Dataset entries:
━━━━━━━━━━━━━━━━━━━━
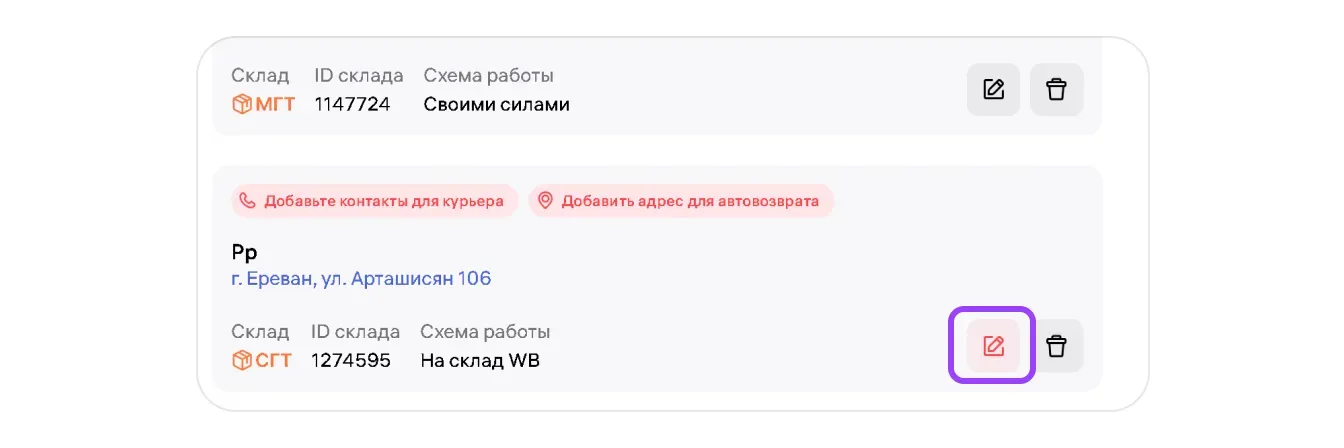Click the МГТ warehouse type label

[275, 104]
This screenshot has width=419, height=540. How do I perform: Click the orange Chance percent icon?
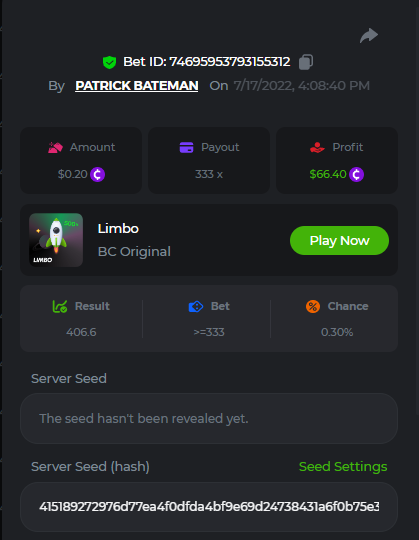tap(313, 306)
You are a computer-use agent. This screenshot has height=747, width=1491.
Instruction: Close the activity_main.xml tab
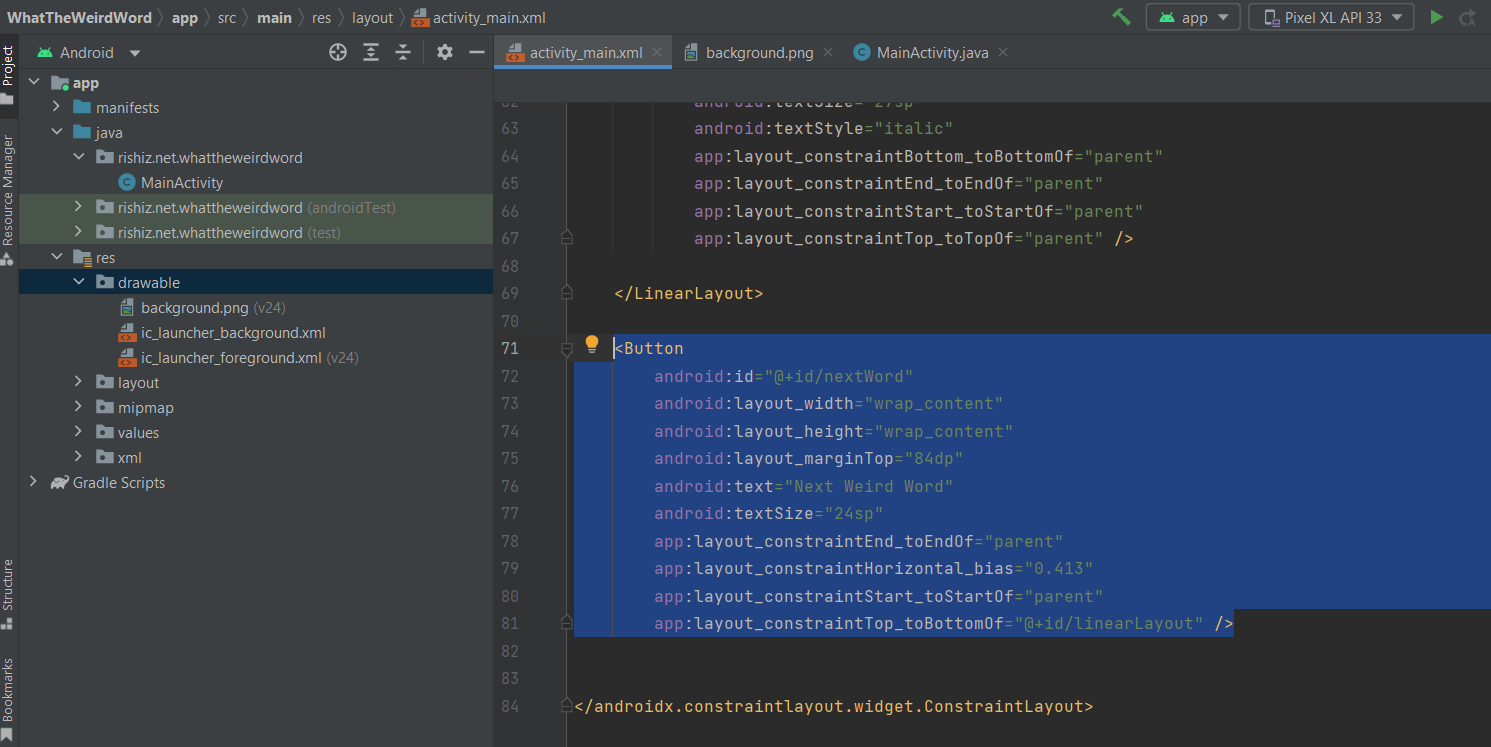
━━━━━━━━━━━━━━━━━━━━
Write out, exactly as they stand, the line with "You are a computer-use" and every line after it through the end of the entries above; omit the pictures.

◆ **Answer area**
You are a computer-use agent. This screenshot has height=747, width=1491.
Instruction: Close the activity_main.xml tab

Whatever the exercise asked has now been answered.